Capitão Alberto Neto reage às restrições do tambaqui e exige proteção aos pescadores do Amazonas

Parlamentar pede o adiamento das proibições de pesca e comercialização, cobra apoio econômico à categoria e exige revisão dos critérios do governo.

BRASÍLIA – Em defesa dos pescadores amazonenses, o deputado federal Capitão Alberto Neto (PL-AM) cobrou do Ministério do Meio Ambiente e Mudança do Clima medidas de proteção aos pescadores artesanais e produtores do estado, diante da inclusão do tambaqui na Lista Nacional Oficial de Espécies da Fauna Ameaçadas de Extinção.

“O prazo é curto diante da complexidade de um plano que envolve diagnóstico populacional, consulta pública e regulamentação de limites de captura. A proibição automática afetaria diretamente milhares de famílias amazonenses que dependem da pesca do tambaqui para sua subsistência e renda”, explicou o parlamentar.

Impactos e prazos da portaria

Pelo estabelecido na Portaria GM/MMA nº 1.666/26, a proibição de captura, transporte e comercialização do tambaqui entraria em vigor automaticamente 180 dias após a sua publicação — no dia 25 de outubro de 2026 —, salvo em caso de edição de um Plano de Recuperação que autorize o uso sustentável da espécie.
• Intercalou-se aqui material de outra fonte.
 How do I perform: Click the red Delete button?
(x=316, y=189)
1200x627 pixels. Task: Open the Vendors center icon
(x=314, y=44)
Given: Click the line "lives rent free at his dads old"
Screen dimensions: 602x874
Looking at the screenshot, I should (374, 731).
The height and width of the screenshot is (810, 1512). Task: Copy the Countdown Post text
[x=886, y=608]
A classificação da espécie como “Vulnerável” decorre de um estudo do SALVE, que projetou uma queda de 43,4% na população do peixe ao longo de três gerações. Contudo, os critérios desse levantamento são contestados pelo setor produtivo por considerarem apenas dados de áreas não protegidas (cerca de 61% da distribuição da espécie), deixando de fora análises em unidades de conservação e terras indígenas.

Para o deputado, a preservação do peixe e o sustento do pescador amazonense são pautas que caminham juntas.
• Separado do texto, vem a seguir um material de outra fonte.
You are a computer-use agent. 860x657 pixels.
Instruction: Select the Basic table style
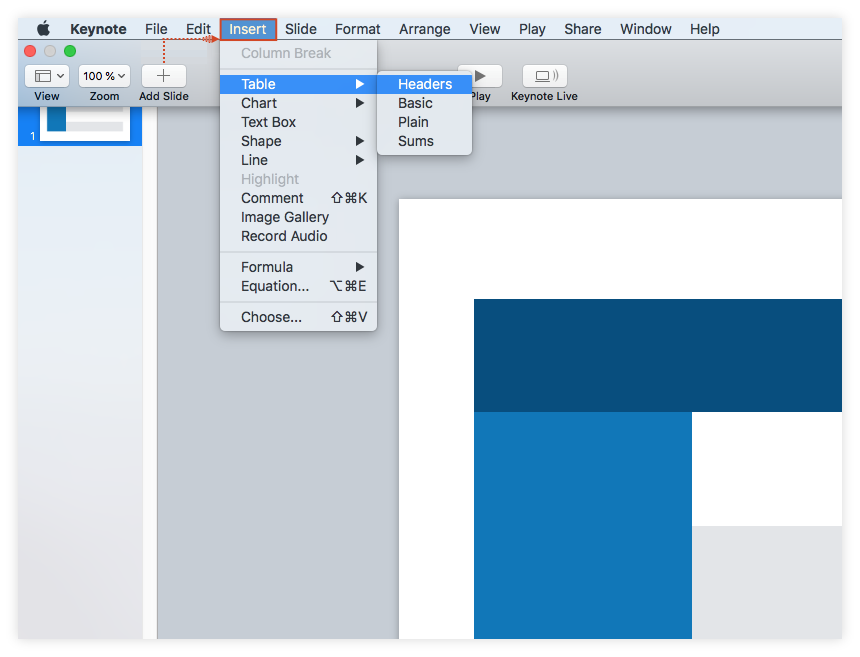[x=415, y=103]
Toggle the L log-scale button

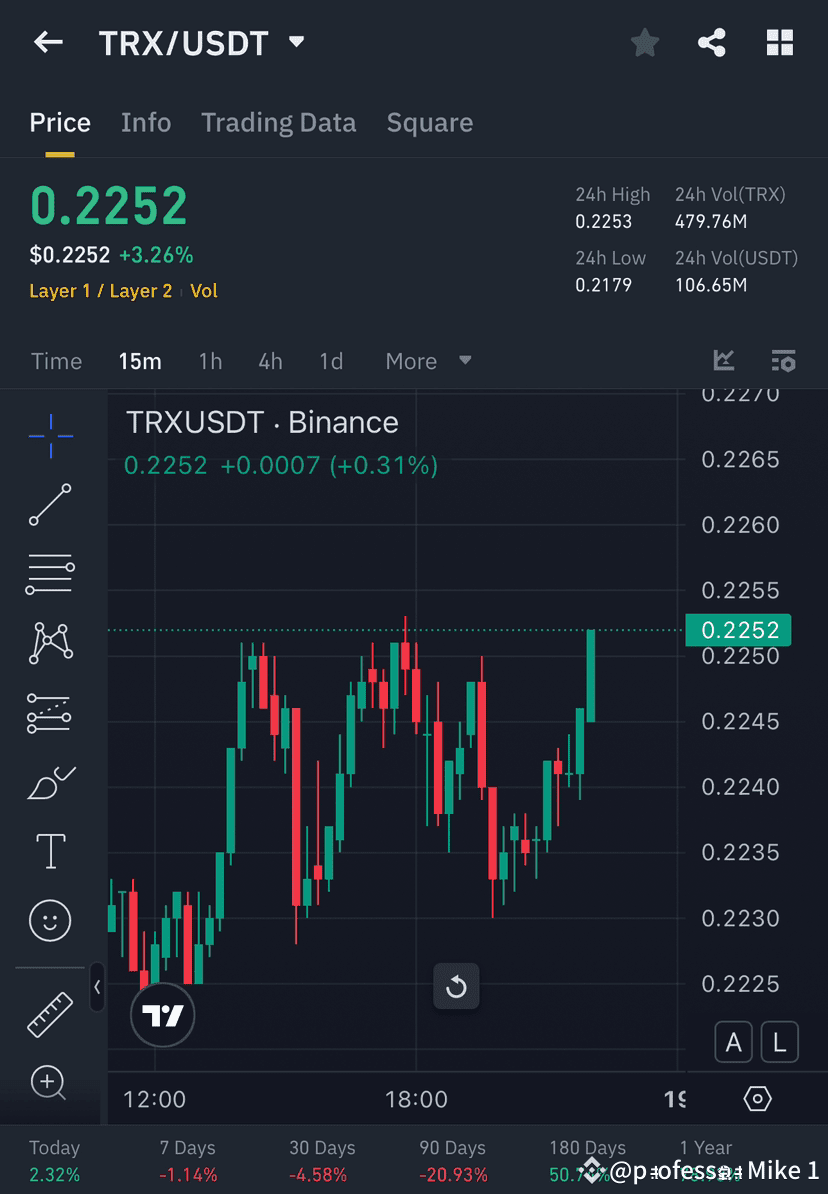(779, 1042)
“É possível conciliar a recuperação populacional do tambaqui com a preservação do modo de vida das comunidades ribeirinhas, desde que o processo regulatório conte com prazo adequado, apoio à transição econômica e critérios técnicos que reflitam a real distribuição da espécie na Amazônia”, afirmou Capitão Alberto Neto.

Ações e propostas cobradas pelo parlamentar

Em indicação direcionada ao Ministério do Meio Ambiente e Mudança do Clima, o deputado federal sugeriu as seguintes medidas:

  1. Prorrogação do prazo de 180 dias para os pescadores artesanais do Amazonas, de modo a assegurar tempo hábil para a elaboração e a edição do Plano de Recuperação;
  2. Instituição de um programa de apoio e transição econômica para pescadores artesanais, feirantes e demais elos da cadeia produtiva do tambaqui no Amazonas;
  3. Revisão dos critérios técnicos do estudo do Sistema de Avaliação do Risco de Extinção da Biodiversidade (SALVE), com a inclusão de levantamentos populacionais em unidades de conservação e terras indígenas onde a espécie também está presente.